Records provided |
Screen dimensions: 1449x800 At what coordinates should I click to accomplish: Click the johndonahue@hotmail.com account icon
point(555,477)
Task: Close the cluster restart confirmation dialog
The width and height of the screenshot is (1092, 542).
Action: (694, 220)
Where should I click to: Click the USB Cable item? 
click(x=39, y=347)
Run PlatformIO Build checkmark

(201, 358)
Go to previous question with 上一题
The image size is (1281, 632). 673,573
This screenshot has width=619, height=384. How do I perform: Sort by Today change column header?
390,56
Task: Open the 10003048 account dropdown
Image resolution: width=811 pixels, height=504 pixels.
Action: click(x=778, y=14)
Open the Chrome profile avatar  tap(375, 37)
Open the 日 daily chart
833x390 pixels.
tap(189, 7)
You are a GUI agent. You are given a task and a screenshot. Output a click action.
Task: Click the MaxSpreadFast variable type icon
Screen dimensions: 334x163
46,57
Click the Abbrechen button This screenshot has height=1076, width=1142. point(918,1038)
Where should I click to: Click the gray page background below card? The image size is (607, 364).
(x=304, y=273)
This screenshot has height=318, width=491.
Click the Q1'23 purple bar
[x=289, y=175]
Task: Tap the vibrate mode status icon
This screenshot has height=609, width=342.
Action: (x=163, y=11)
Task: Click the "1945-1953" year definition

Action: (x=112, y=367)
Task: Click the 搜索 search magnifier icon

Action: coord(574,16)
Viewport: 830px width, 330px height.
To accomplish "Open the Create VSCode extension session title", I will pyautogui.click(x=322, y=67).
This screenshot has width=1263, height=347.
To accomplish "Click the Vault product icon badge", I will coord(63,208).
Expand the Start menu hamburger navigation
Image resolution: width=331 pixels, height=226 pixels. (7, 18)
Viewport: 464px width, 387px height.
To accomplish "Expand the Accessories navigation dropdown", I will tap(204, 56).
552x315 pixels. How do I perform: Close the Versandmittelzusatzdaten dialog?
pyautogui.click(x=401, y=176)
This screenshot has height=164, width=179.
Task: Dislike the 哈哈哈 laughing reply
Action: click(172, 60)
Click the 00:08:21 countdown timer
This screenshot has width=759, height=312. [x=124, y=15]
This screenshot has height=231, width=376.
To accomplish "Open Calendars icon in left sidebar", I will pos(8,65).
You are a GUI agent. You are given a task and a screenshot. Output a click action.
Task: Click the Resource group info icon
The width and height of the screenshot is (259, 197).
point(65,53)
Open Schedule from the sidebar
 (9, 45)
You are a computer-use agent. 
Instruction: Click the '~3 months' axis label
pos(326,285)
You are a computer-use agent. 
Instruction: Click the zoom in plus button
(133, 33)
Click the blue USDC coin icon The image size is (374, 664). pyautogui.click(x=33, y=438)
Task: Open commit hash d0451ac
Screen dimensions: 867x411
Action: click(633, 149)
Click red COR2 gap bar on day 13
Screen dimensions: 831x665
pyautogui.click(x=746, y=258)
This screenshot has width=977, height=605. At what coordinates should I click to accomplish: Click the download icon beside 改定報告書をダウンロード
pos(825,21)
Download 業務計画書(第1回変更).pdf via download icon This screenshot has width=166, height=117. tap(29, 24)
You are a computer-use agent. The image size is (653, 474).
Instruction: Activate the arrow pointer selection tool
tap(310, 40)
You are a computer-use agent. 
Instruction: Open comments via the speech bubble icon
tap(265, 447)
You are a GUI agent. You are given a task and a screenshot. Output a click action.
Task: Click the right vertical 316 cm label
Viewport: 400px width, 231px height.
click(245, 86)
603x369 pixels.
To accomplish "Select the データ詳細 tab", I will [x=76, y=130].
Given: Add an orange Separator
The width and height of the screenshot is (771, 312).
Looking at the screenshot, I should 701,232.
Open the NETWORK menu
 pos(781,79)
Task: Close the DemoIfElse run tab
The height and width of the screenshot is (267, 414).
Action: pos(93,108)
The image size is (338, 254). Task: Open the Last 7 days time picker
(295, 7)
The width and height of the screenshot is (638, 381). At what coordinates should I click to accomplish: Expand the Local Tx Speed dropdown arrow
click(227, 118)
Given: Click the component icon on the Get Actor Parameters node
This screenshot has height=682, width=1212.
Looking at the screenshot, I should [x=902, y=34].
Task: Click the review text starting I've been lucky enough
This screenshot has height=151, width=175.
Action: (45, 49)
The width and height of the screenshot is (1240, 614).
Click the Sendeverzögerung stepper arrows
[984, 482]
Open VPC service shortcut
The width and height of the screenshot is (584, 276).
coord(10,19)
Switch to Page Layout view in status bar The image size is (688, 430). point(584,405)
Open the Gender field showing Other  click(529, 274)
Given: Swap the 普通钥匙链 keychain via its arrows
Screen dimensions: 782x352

Instructions to follow | Using the data above, transcribe the lines that run from the line with "Instruction: Click the '~3 months' axis label" to the line with "Click the blue", both ends kept, and output nothing else.

Answer to this exercise |
Instruction: Click the '~3 months' axis label
pos(326,285)
You are a computer-use agent. 
Instruction: Click the zoom in plus button
(133, 33)
Click the blue USDC coin icon The image size is (374, 664). pyautogui.click(x=33, y=438)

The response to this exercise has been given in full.